W.N. Herbert was born in Dundee in 1961, and educated there and at Brasenose College, Oxford, where he published his thesis on the Scots poet Hugh MacDiarmid (To Circumjack MacDiarmid, OUP, 1992).
His poetry collections with the northern publisher Bloodaxe have won numerous accolades. Forked Tongue (1994) was selected for the New Generation promotion, was a Poetry Book Society Recommendation, and was shortlisted for the T.S.Eliot and Saltire prizes. Cabaret McGonagall (1996) was shortlisted for the Forward and McVities prizes; and The Laurelude (1998), written whilst he was the first Wordsworth Fellow at Grasmere, was a PBS Recommendation. All three books won Scottish Arts Council book awards. The Big Bumper Book of Troy (2002) was longlisted for Scottish Book of the Year and shortlisted for the Saltire Prize. Bad Shaman Blues (2006), was a PBS Recommendation, and was shortlisted for the T.S. Eliot and Saltire prizes. Recent books include Omnesia (2013), a PBS recommendation, and The Wreck of the Fathership (2020). From 2013-2018 he was Dundee’s first Makar, or City Laureate. In 2014 he gained an honorary degree from Dundee University, in 2015 he was awarded a Cholmondeley prize, and in 2016, he became a Fellow of the Royal Society of Literature.
After holding several Scottish residencies he moved to Newcastle in 1994 to take up what was then the Northern Arts Literary Fellowship, and has remained there ever since, holding residencies with Cumbria Arts in Education and the Wordsworth Trust.

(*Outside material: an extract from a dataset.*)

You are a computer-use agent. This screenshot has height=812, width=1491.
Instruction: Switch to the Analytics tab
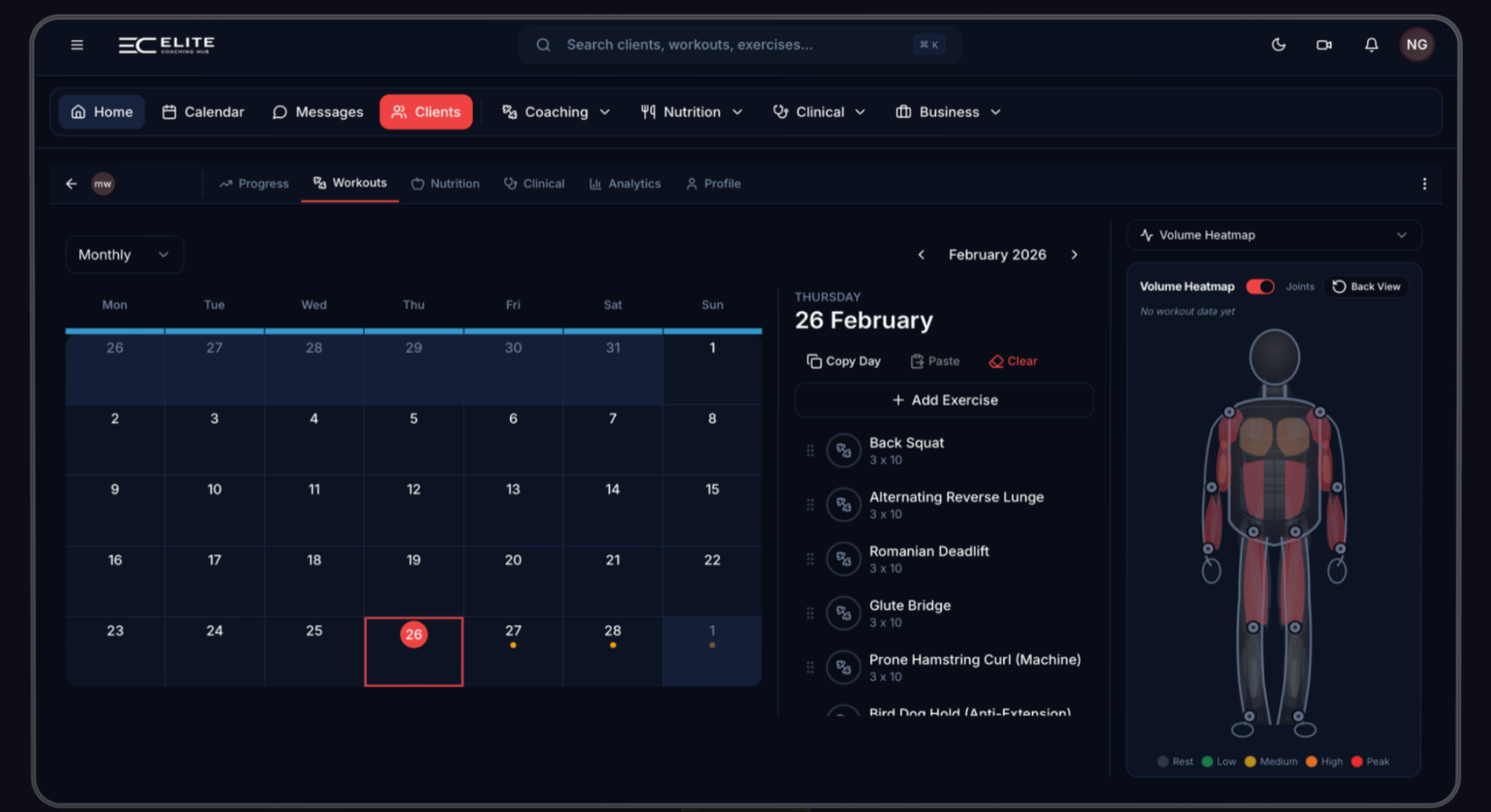pos(625,183)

He taught in the Department of Creative Writing at Lancaster University (1996-2002), and is currently Professor of Poetry and Creative Writing at Newcastle University.
He has engaged in numerous public art and cross-media projects in the North-East and Borders, making a film in Berwick, originating sculptures and stained glass pieces in Ambleside, Dumfries, Sunderland and North Tyneside, and wrote a poem for a strip of stainless steel set into the pavement in Graingertown, Newcastle. He has produced libretti for the composers Keith Morris, Naomi Pinnock and Evangelia Rigaki. He edited the interactive CD-ROM Book of the North (NWN, 2000), featuring prominent writers and artists from the region. In 2009 he collaborated with poets Andy Croft and Paul Summers on a collaborative volume of verse about the Moscow Metro, Three Men on the Metro, (Five Leaves Press, 2009). Since 2001 he has been the lead poet for the award-winning Westpark development in Darlington, a text-led public art project.

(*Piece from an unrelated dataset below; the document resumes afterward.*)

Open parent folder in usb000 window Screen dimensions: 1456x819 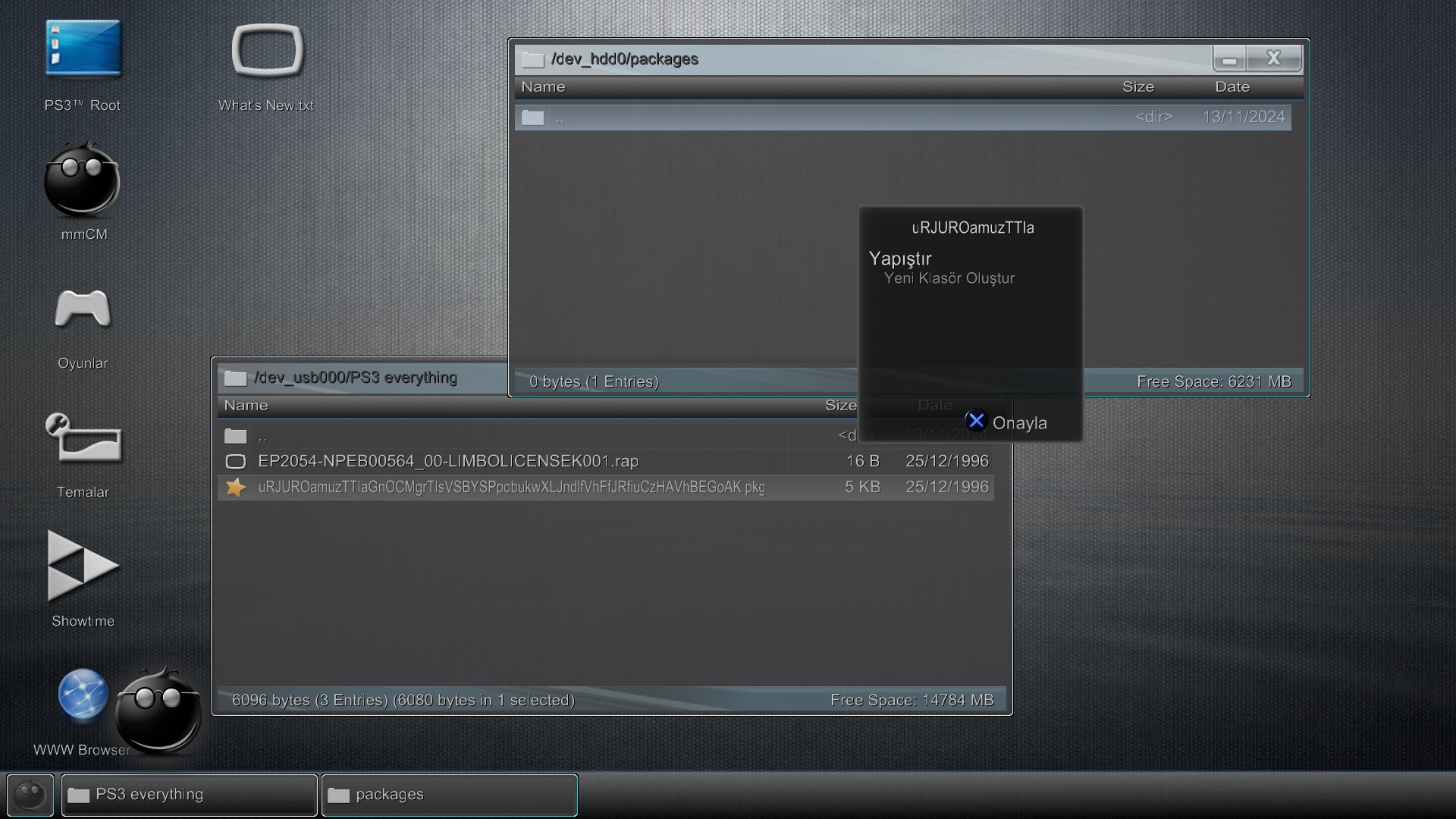click(x=262, y=436)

He was co-editor with Richard Price of the Scottish cultural magazine Gairfish (1989-1994), culminating in the anthology Contraflow on the Superhighway: an Informationist Primer (Gairfish/Southfields, 1994). In 2000 he edited the bestselling anthology Strong Words: modern poets on modern poetry with Matthew Hollis. In 2006 he contributed the poetry section to Creative Writing: A Workbook (Open University/Routledge), which appeared from Routledge as a separate volume, Writing Poetry, in 2010. With Andy Jackson he has edited an anthology of historic and contemporary poetry from his home city of Dundee, Whaleback City (EUP, 2013), and an anthology of political poetry, New Boots and Pantisocracies (Smokestack, 2016).

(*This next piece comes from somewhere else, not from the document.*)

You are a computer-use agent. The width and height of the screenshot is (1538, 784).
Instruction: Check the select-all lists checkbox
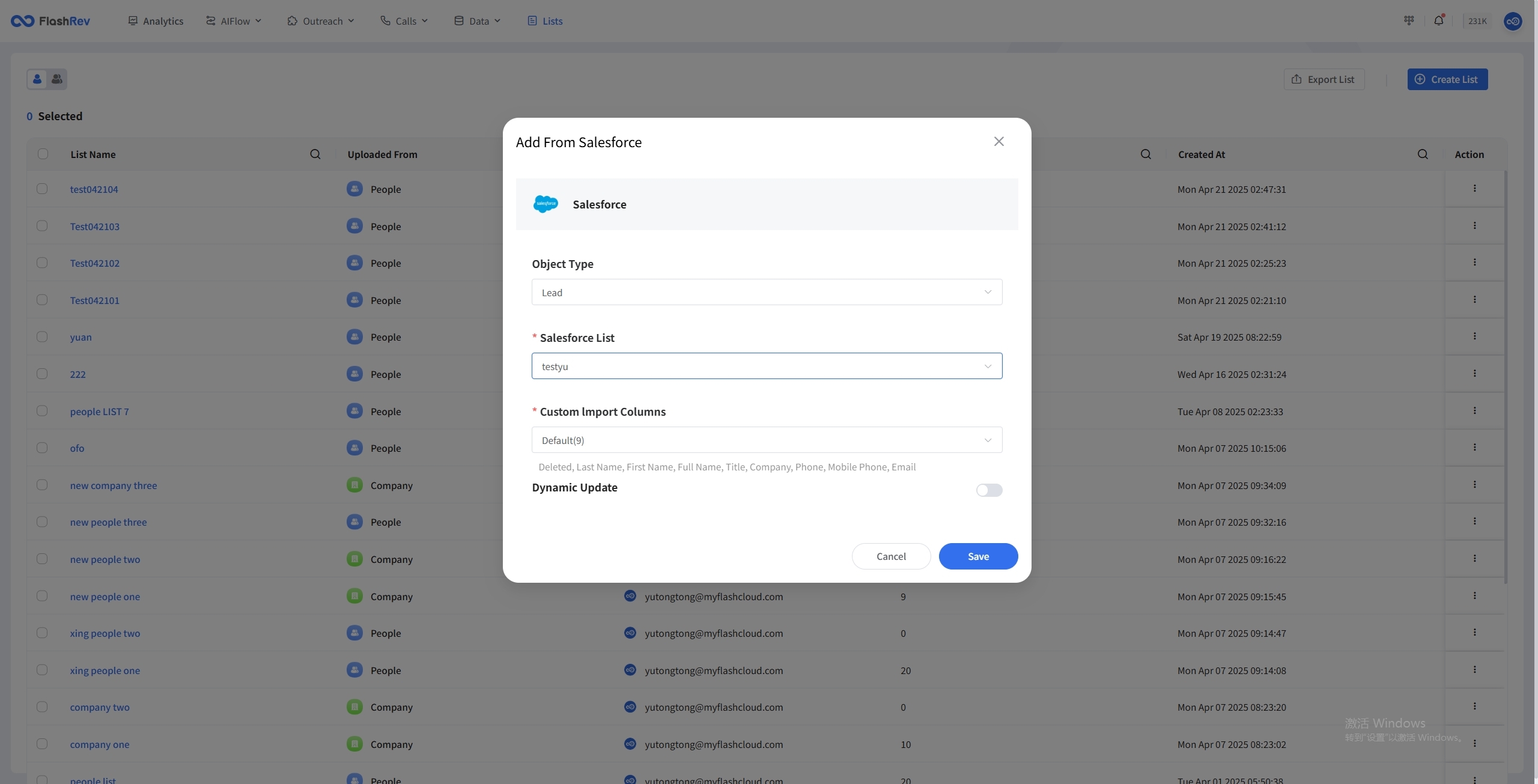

In 2007 he edited an anthology of translations from contemporary Bulgarian poetry and original poetry by the translators called A Balkan Exchange (Arc); and with Martin Orwin he translated the Somali poet Gaarriye for the Poetry Translation Centre, published as a pamphlet by Enitharmon in 2008. In 2012, he co-edited an anthology on contemporary Chinese poetry, Jade Ladder, working with the prominent Chinese poet, Yang Lian, and the translator Brian Holton, following this with a further book of translations into and out of Chinese, The Third Shore, also edited with Yang Lian (Shearsman, 2013). In 2018 he edited So At One With You, an anthology of modern Somali poetry, with Said Jama Hussein (Poetry Translation Centre/Pointe Invisible). In 2021, he co-translated The Kindly Interrogator, poems from the Persian, with its author, Alireza Abiz (Shearsman).
He lives in an old lighthouse in North Shields with the novelist and editor Debbie Taylor. They have one daughter, Issie.